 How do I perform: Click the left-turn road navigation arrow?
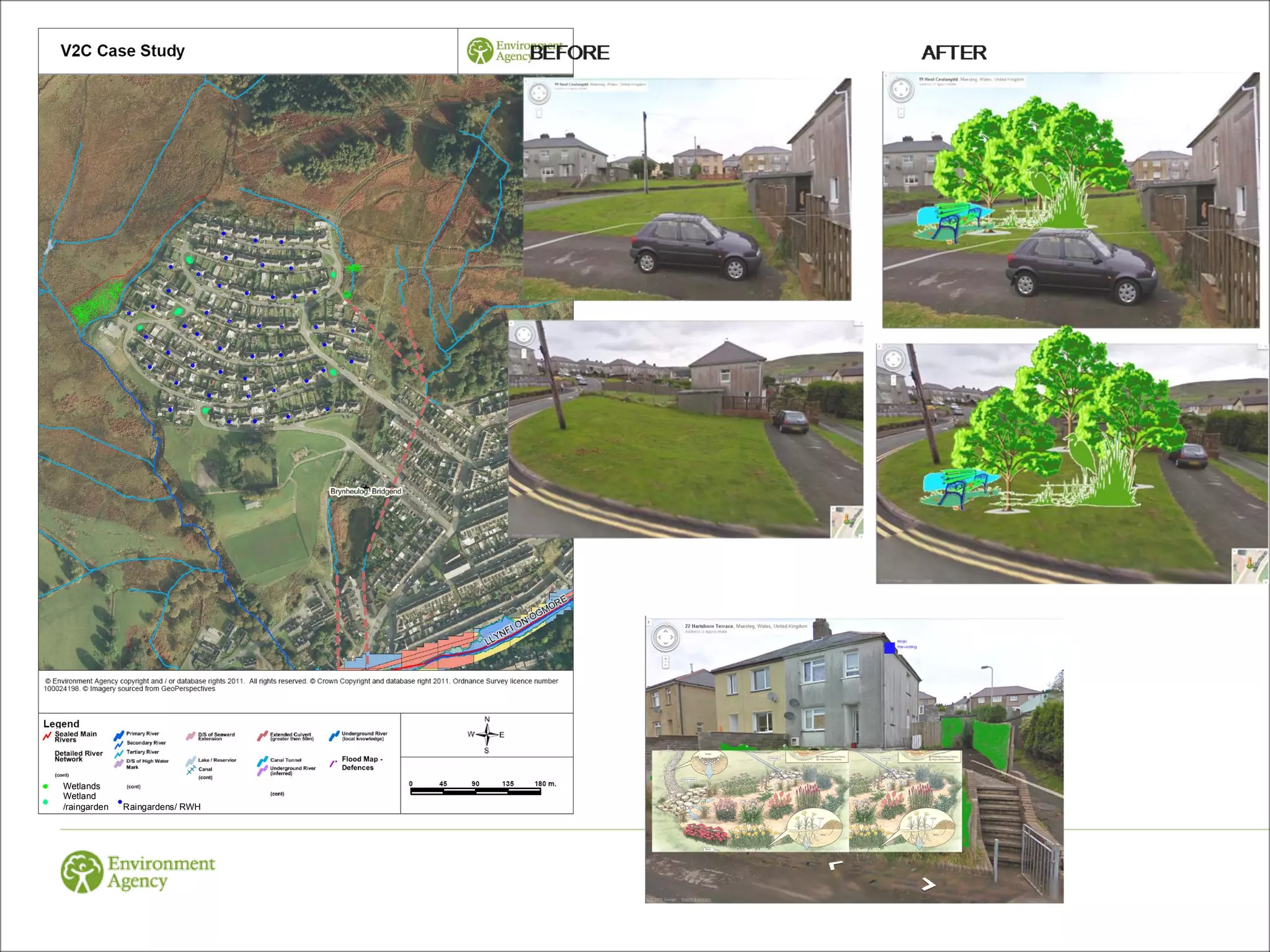click(x=836, y=865)
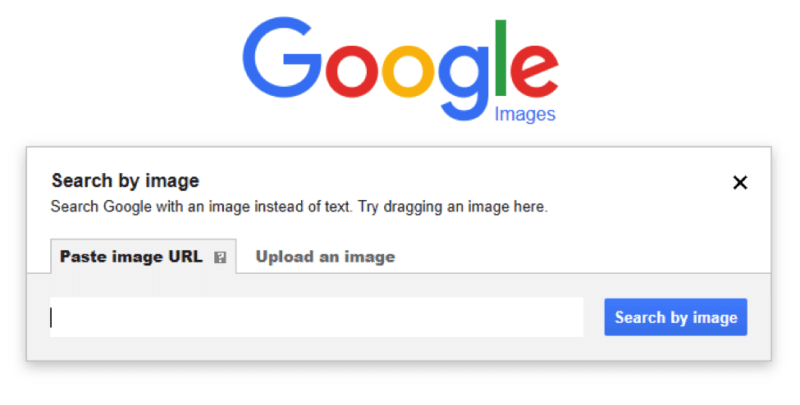The width and height of the screenshot is (800, 405).
Task: Switch to the Upload an image tab
Action: (x=325, y=257)
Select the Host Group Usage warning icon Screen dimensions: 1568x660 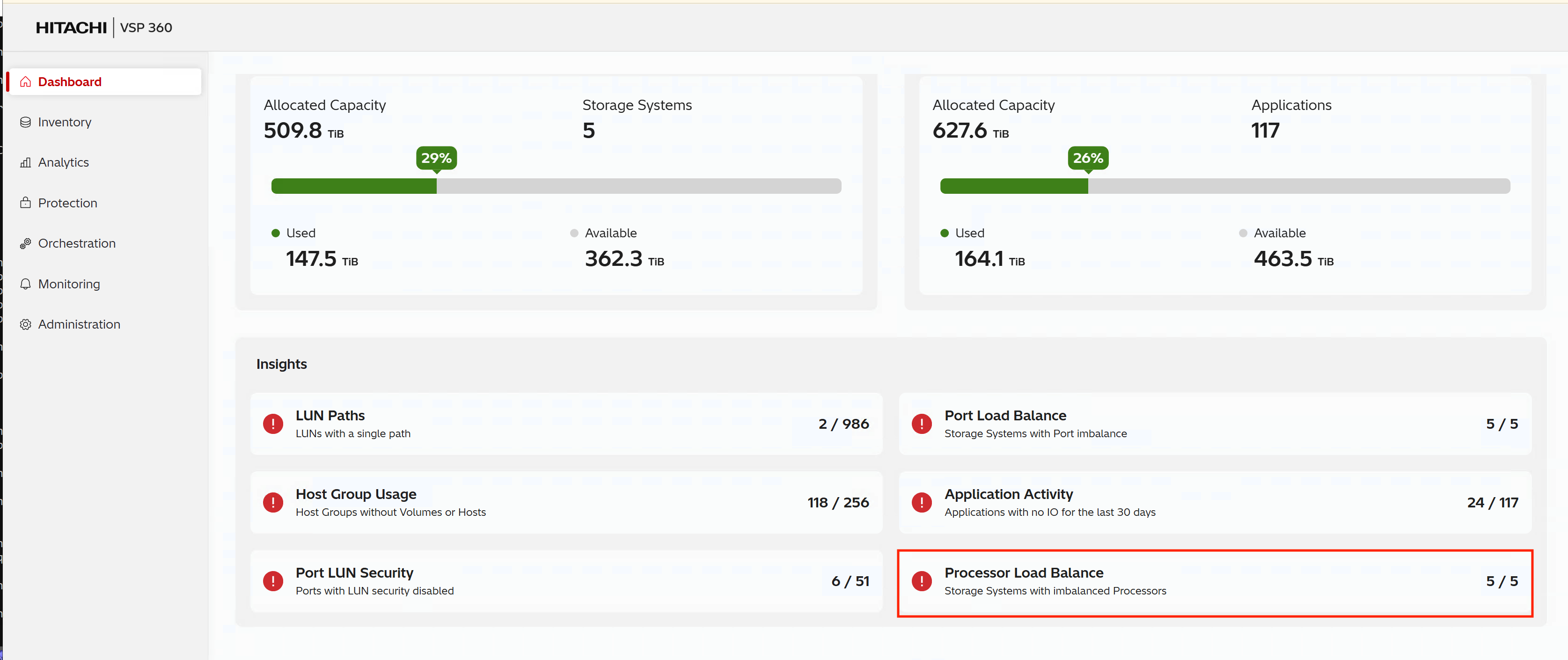(x=273, y=502)
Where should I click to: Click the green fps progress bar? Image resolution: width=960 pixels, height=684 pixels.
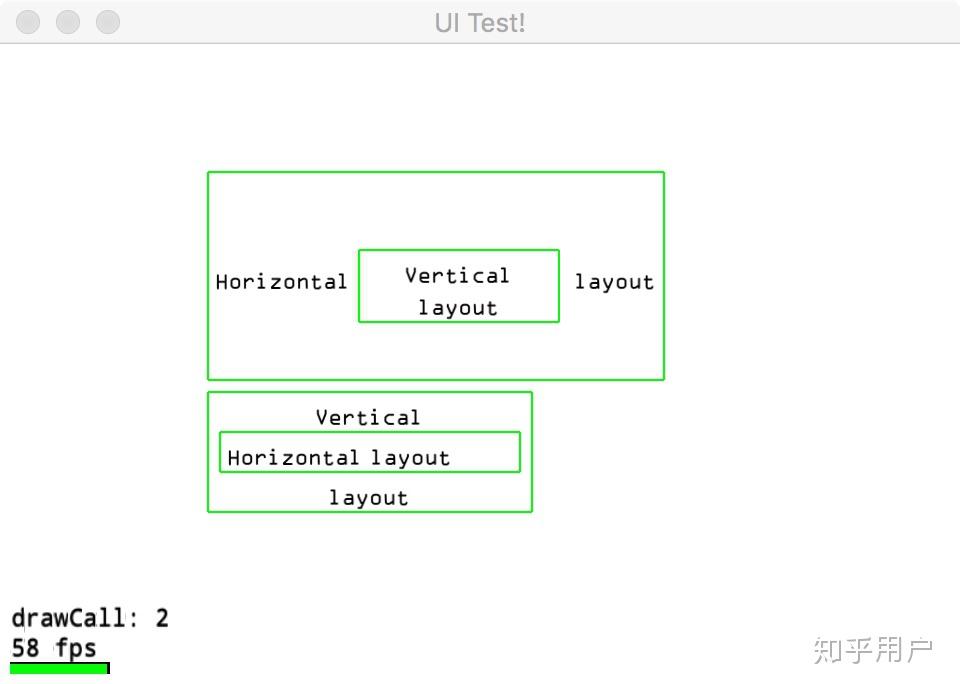(59, 668)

^^^^^^^^^^^^^^^^

Starting at the entry containing "Where should I" and ending with the last entry, express the entries as a two-column CSV with the headers instruction and coordinates. Use one row per entry, put each field in quotes, turn any line breaks into spaces, and leave out the pictures.

instruction,coordinates
"Where should I click to: Click the green fps progress bar? Image resolution: width=960 pixels, height=684 pixels.","(59, 668)"